The MicroCrawler class, found in micropredicton/crawler is intended to make it easier to shauffeur algorithms from one stream to the next.

Running the default crawler

Not a terrible way to get familiar with the system.

from microprediction import MicroCrawler
crawler = MicroCrawler(write_key='YOUR WRITE KEY')
crawler.run()

Modifying the sample method

In this pattern we subclass MicroCrawler and override the method that takes lagged values and returns 225 guesses.

from microprediction import MicroCrawler
import numpy as np 

class MyCrawler(MicroCrawler):

def __init__(self,**kwargs):
    super().__init__(**kwargs)

def sample(self, lagged_values, lagged_times=None, **ignore ):
    """ Just a lame example of returning 225 values """
    x_std = np.nanstd(lagged_values)
    x_mean = np.nanmean(lagged_values)
    return sorted([ x*x_std+x_mean for x in np.random.randn(self.num_predictions) ])  

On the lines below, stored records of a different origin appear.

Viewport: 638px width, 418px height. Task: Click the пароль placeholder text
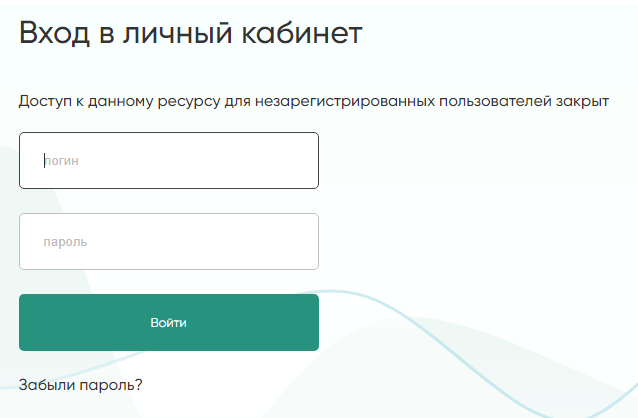point(65,242)

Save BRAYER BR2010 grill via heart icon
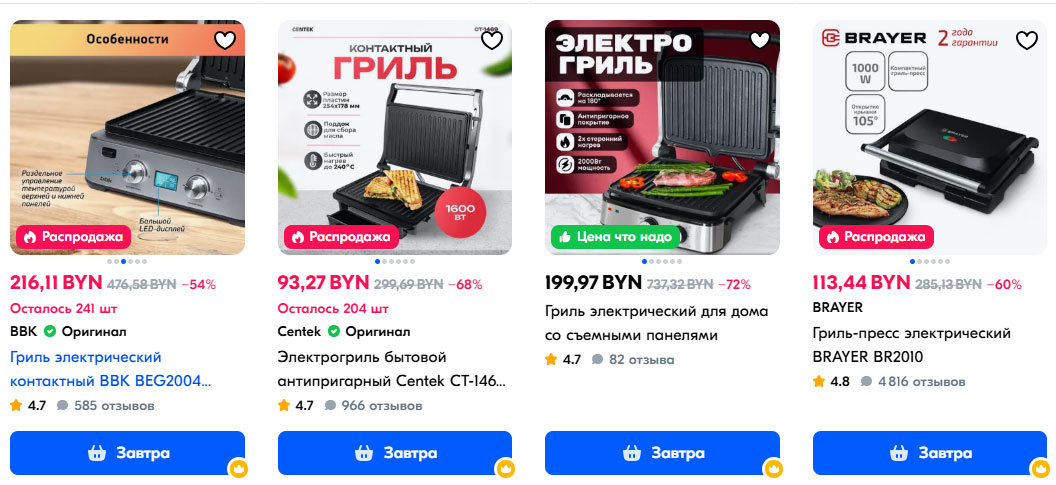point(1026,40)
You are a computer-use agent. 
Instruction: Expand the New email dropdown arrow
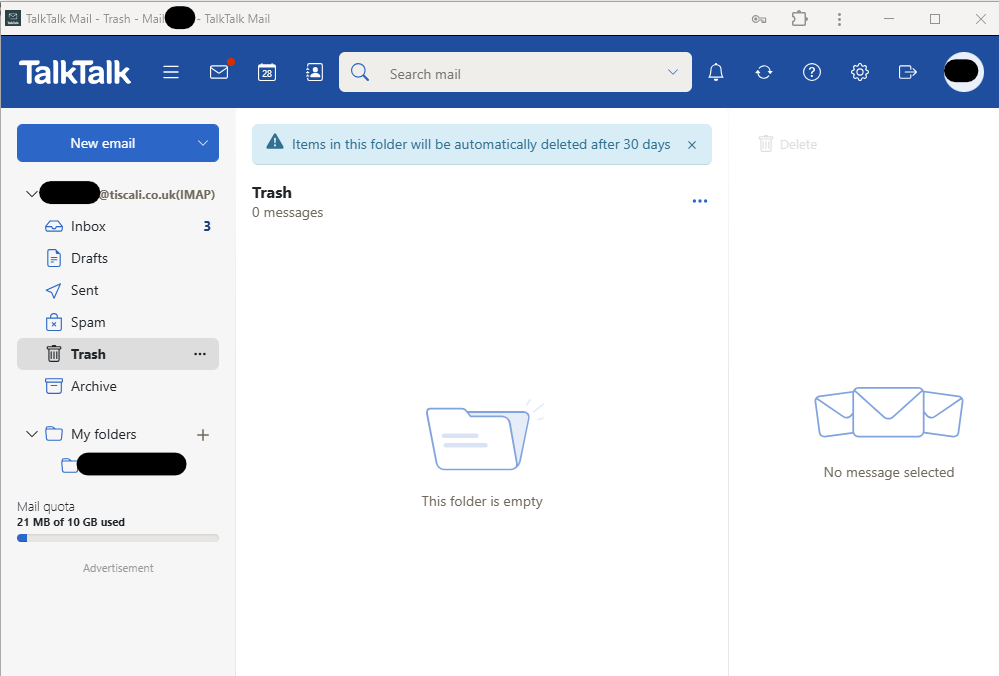(203, 143)
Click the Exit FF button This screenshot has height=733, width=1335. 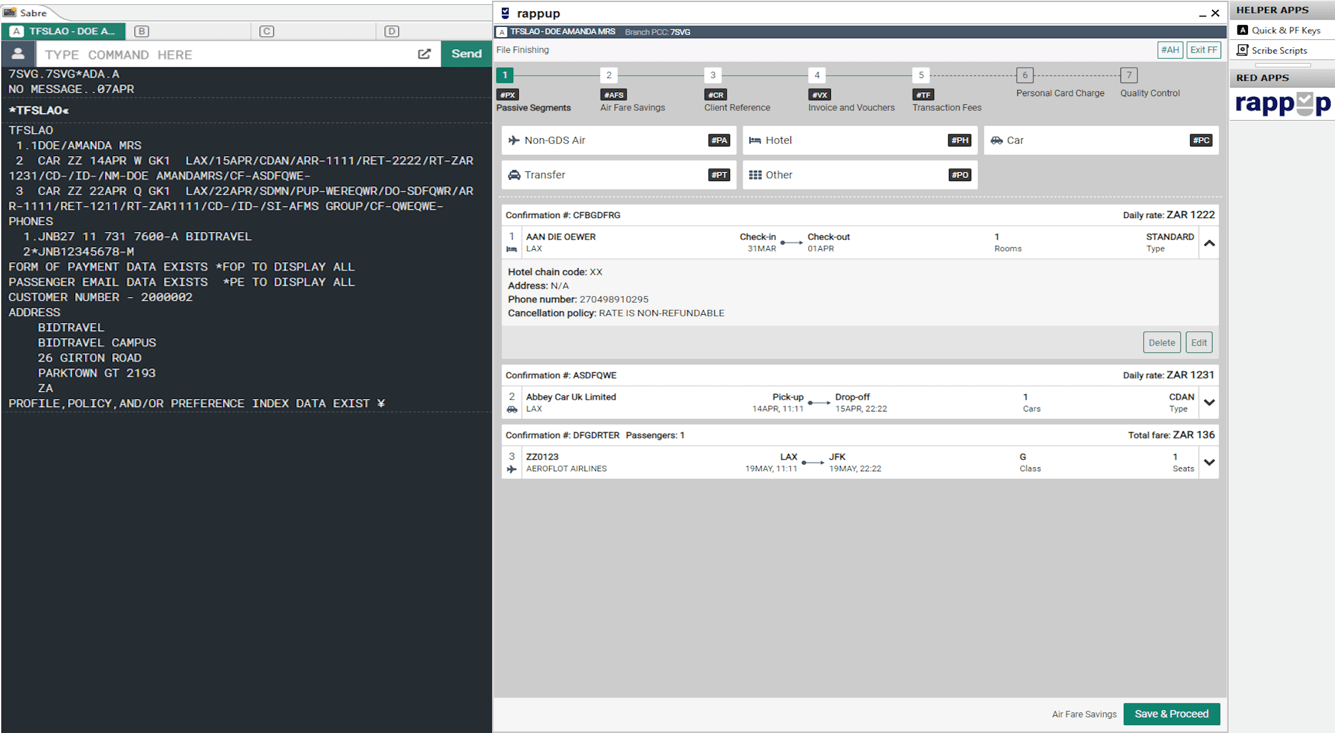(1204, 50)
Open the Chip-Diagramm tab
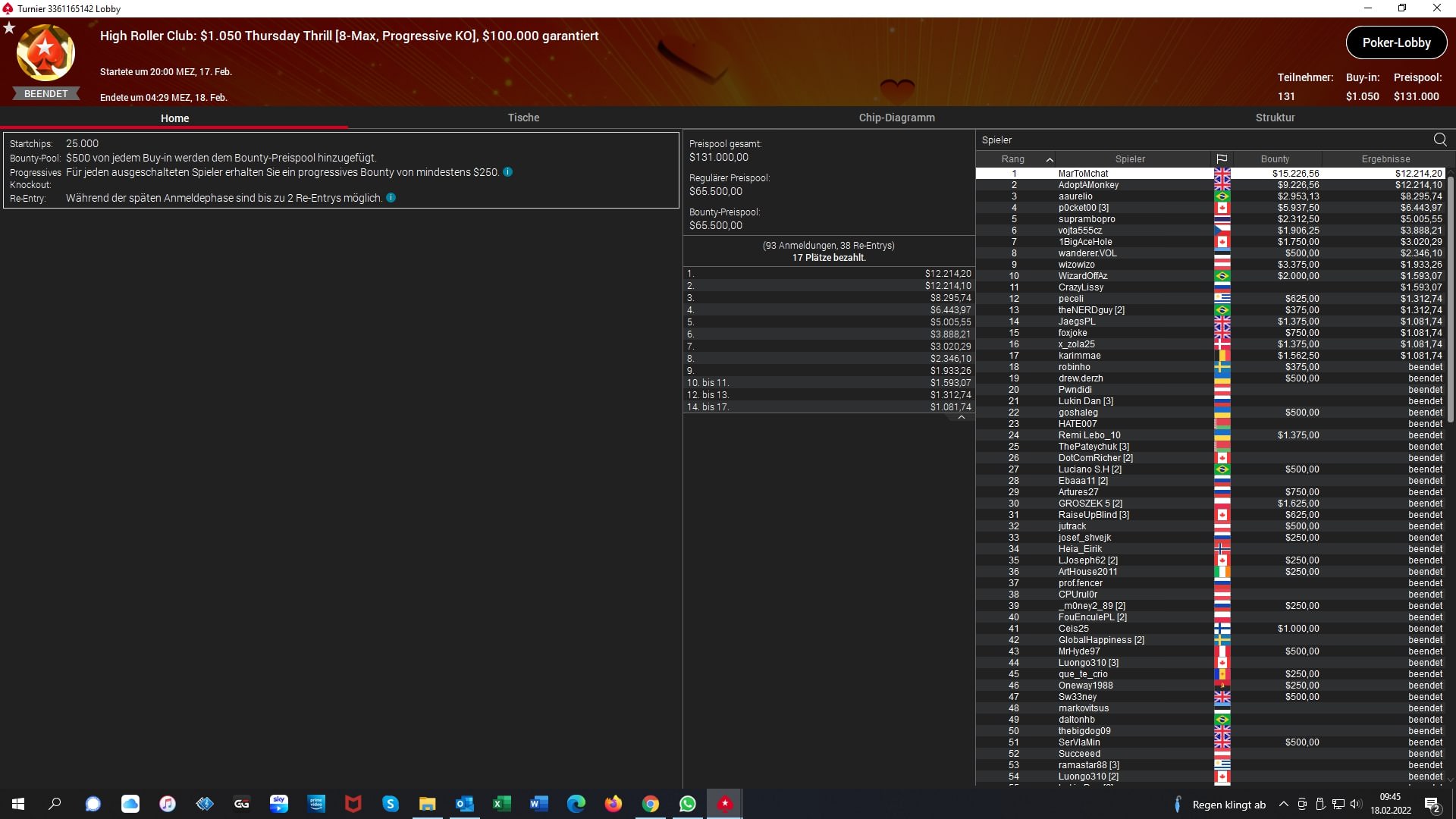This screenshot has height=819, width=1456. click(x=896, y=118)
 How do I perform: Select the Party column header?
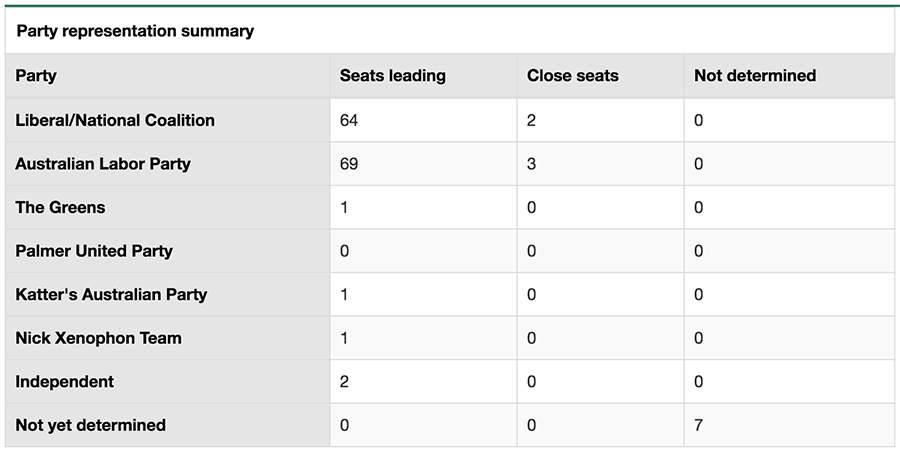pyautogui.click(x=36, y=75)

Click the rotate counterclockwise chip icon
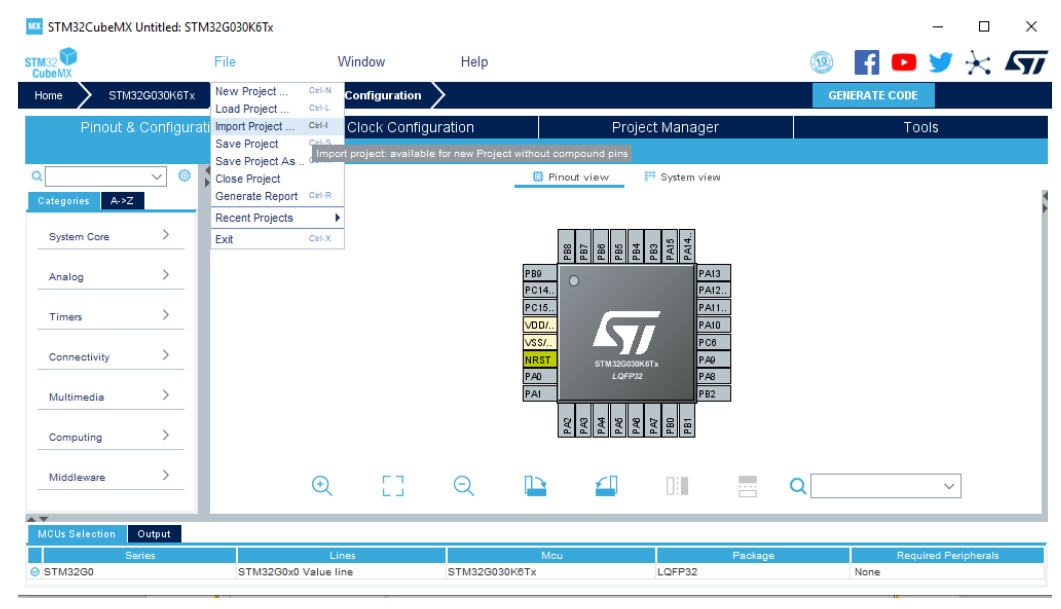click(606, 485)
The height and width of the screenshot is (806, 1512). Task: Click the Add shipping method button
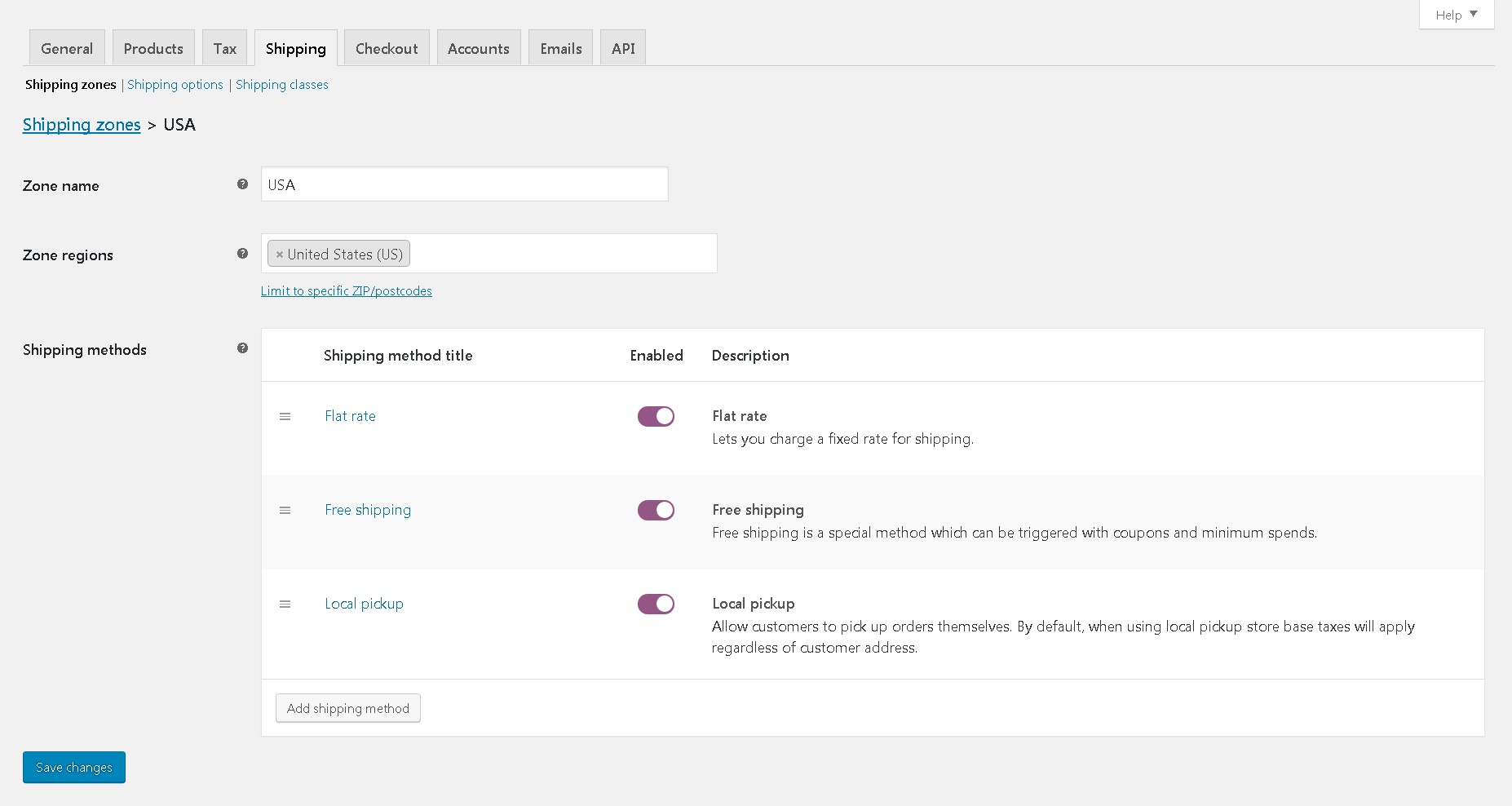pos(347,707)
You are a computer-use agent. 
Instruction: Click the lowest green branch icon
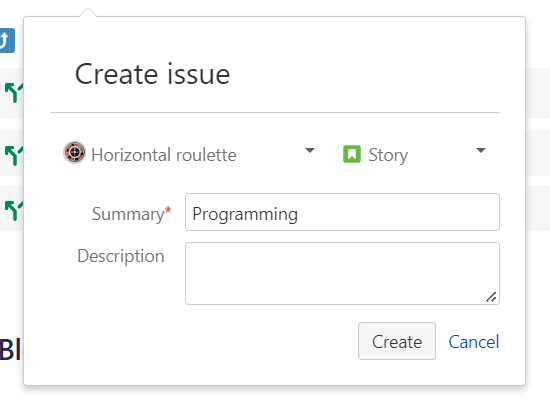point(14,210)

mycrawler = MyCrawler(write_key='YOUR WRITE_KEY HERE')
mycrawler.run()

Note self.num_predictions=225

Other modifications

See microprediction/crawler_examples_modification.

Examples

See predict-using-python-microcrawler-examples.

Skating

See predict-using-python-streamskater.

Where MicroCrawler sits in the hierarchy

     MicroReader
         |
     MicroWriter
         |
     MicroCrawler -----|
         |             |
     StreamSkater    

Thus if you want more control, you can predict-using-python using MicroWriter.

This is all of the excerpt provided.